Bundesarbeitsministerin Ursula von der Leyen hat vor Kurzem über sich selbst gesagt: "Ich weiß, dass ich bei Themen, die mich selbst emotional berühren, sehr durchsetzungsstark bin." Wie das geht, führt die CDU-Politikerin derzeit bei ihrem Lieblingsprojekt vor, der Zuschussrente für Geringverdiener. Von der Leyen setzt eine Zahl in die Welt, die Medien und zukünftige Rentner alarmiert. Und schon hat die ehrgeizige Ministerin die Oberhoheit über das, was in der Bundeshauptstadt diskutiert wird.

Wenn Sozialverbände, Opposition und Gewerkschaften bislang wegen der Absenkung des Rentenniveaus vor Massenarmut im Alter gewarnt haben, hat die Arbeitsministerin eher beschwichtigt. Entscheidend sei, was ein Ruheständler insgesamt zur Verfügung habe, die Summe aus gesetzlicher Rente und privater Zusatzvorsorge, Betriebsrente oder Kapitaleinkünften, hieß es stets aus dem Hause von der Leyen. Die Botschaft dabei: Alles nicht so schlimm.

Jetzt ist das auf einmal Geschwätz von gestern. Die Ministerin kann, wenn es sein muss, auch anders. Sie kann sogar mit der Angst vor Altersarmut spielen, um den Widerstand in Union und FDP gegen ihre Zuschussrente zu brechen. Sie sagt: Wer 35 Jahre in die Versicherung eingezahlt und 2500 Euro verdient hat, kann in Zukunft nur eine Rente von 688 Euro erwarten - also exakt so viel, wie ein Hilfsbedürftiger vom 65. Lebensjahr an derzeit im Schnitt vom Staat als Grundsicherung bekommt. Auch wenn das Beispiel sehr konstruiert ist: Das sinkende Rentenniveau stellt die Legitimität des Rentensystems in Frage. Nur wird die Zuschussrente dadurch nicht besser.

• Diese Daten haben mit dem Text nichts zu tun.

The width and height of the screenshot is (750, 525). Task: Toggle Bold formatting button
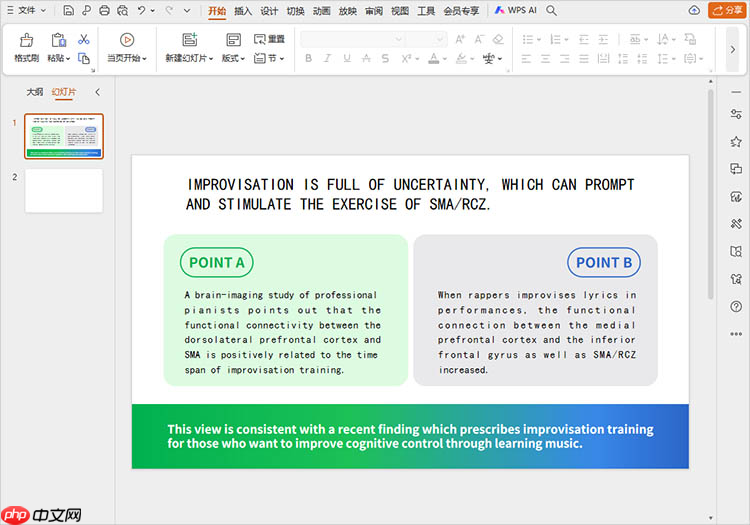[x=308, y=59]
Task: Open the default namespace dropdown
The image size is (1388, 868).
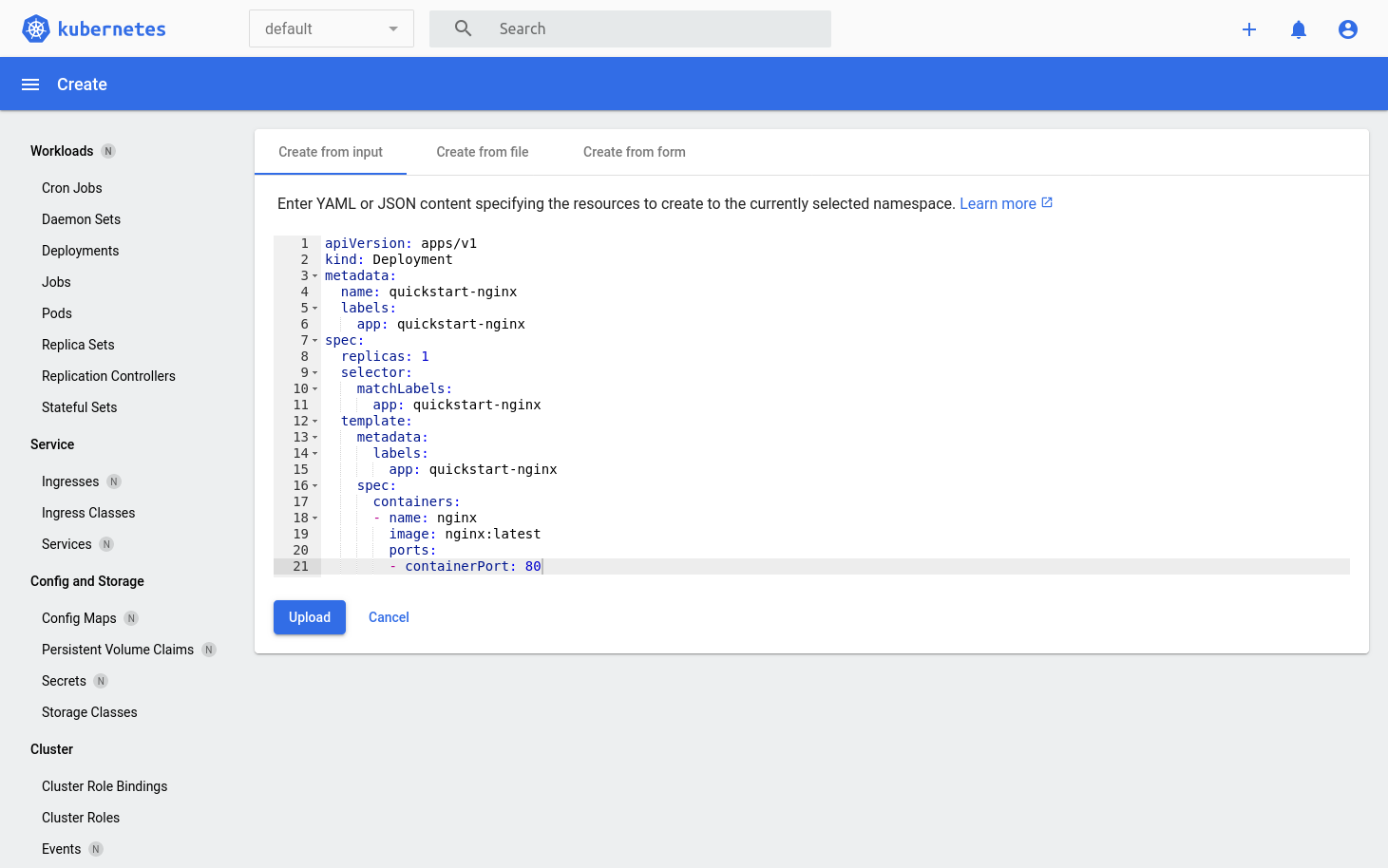Action: pyautogui.click(x=331, y=28)
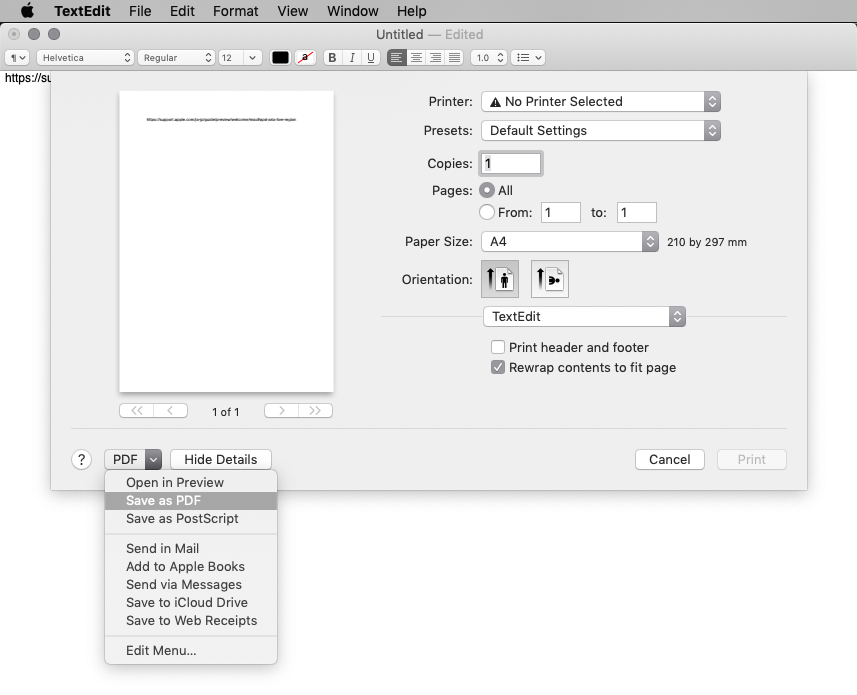Viewport: 857px width, 695px height.
Task: Click the Cancel button
Action: [x=669, y=460]
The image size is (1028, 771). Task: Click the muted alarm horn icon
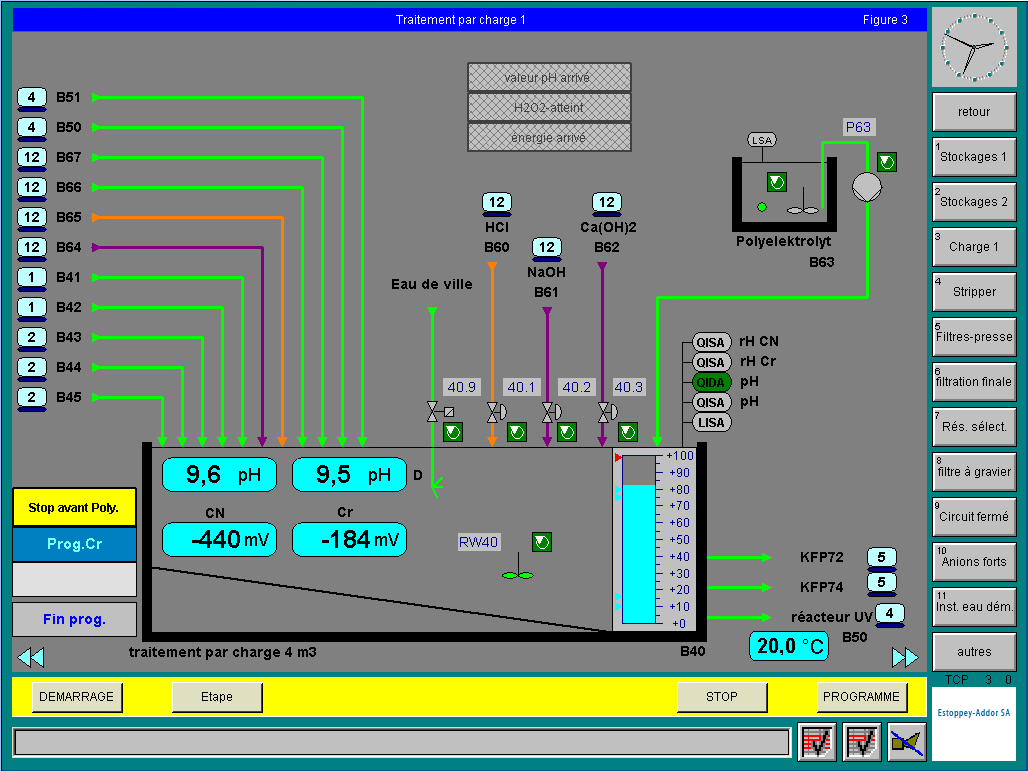907,742
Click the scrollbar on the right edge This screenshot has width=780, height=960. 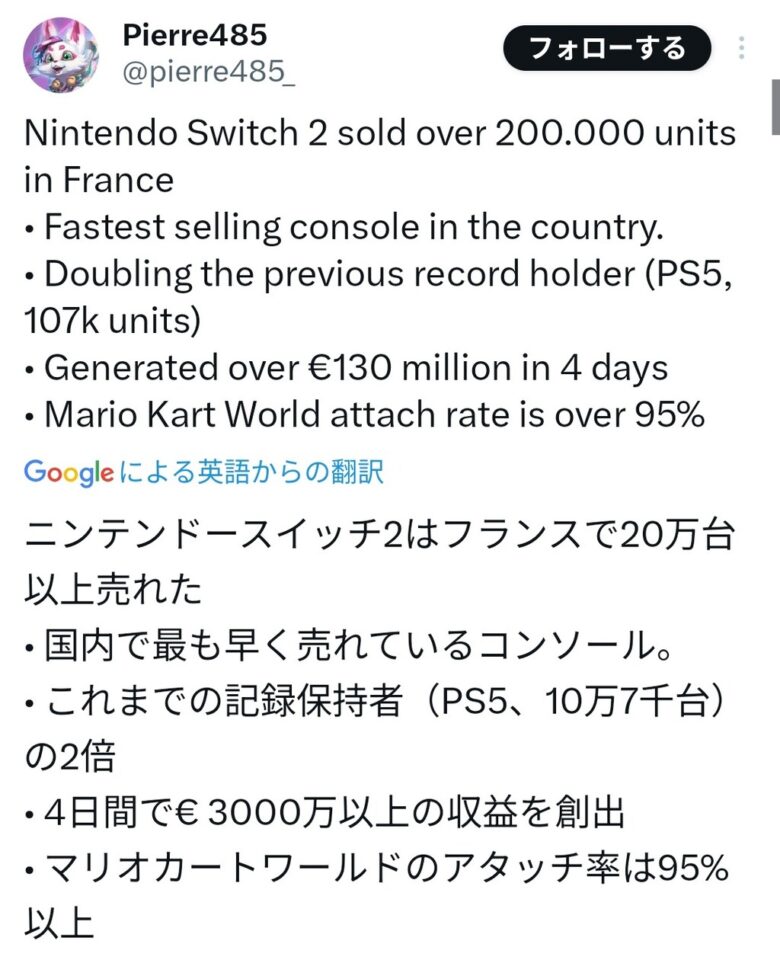774,107
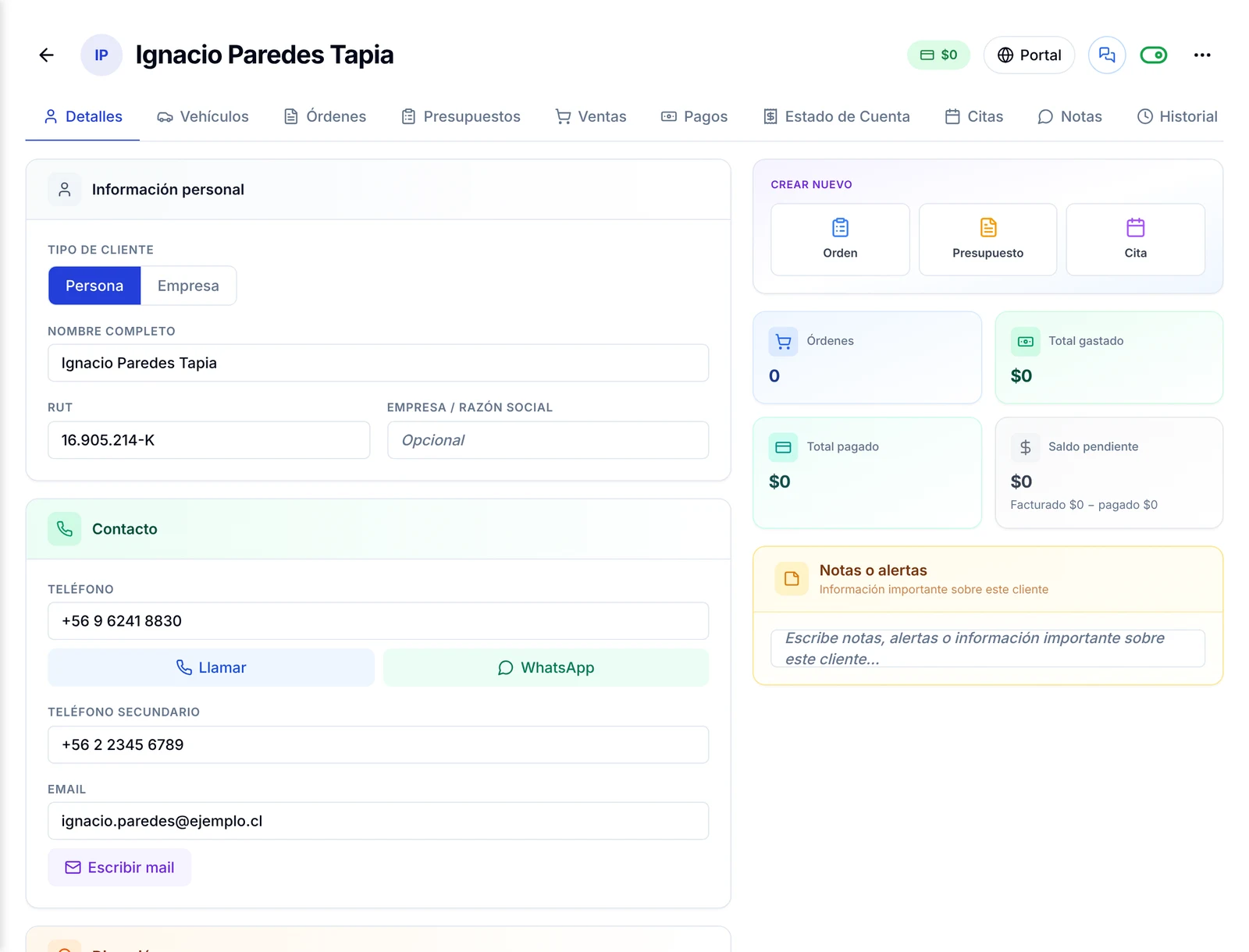Create a new Presupuesto document
Screen dimensions: 1249x952
click(987, 240)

Die Ministerin will Geringverdienern helfen, die mindestens 30 Jahre (von 2023 an sogar 35 Jahre) in die Rentenkasse eingezahlt, Kinder großgezogen und zusätzlich vorgesorgt haben. Deren Rente will sie auf bis zu 850 Euro aufstocken. Immer mehr Menschen haben jedoch Lücken in ihrer Erwerbsbiografie. Sie schaffen es gar nicht, die Voraussetzungen der Zuschussrente zu erfüllen. Viele Millionen Menschen mit Mini-Renten werden daher leer ausgehen.

Außerdem müssten für die Zuschussrente auch die Beitragszahler der Rentenversicherung zahlen. Das aber ist sozial ungerecht. Der Kampf gegen Altersarmut ist eine gesamtgesellschaftliche Aufgabe, die jede Versicherung überfordert. In anderen Ländern gibt es deshalb längst Grundrenten, finanziert aus dem Steuertopf, in den alle einzahlen: Arme und Reiche, Beamte und Selbständige - und nicht nur die, die gesetzlich rentenversichert sind.

Von der Leyen ficht das nicht an. Sie hat angekündigt, sich an ihrem Lieblingsprojekt "messen" zu lassen. Manch einer versteht dies sogar so, dass sie zurücktritt, wenn die Zuschussrente nicht kommt. Viel spricht deshalb für einen Kuhhandel: Die CSU bekommt das Betreuungsgeld, die FDP womöglich den Wegfall der Praxisgebühr, und von der Leyen ein bisschen Zuschussrente - sofern sie sich nicht diesmal zu weit aus dem Fenster gelehnt hat.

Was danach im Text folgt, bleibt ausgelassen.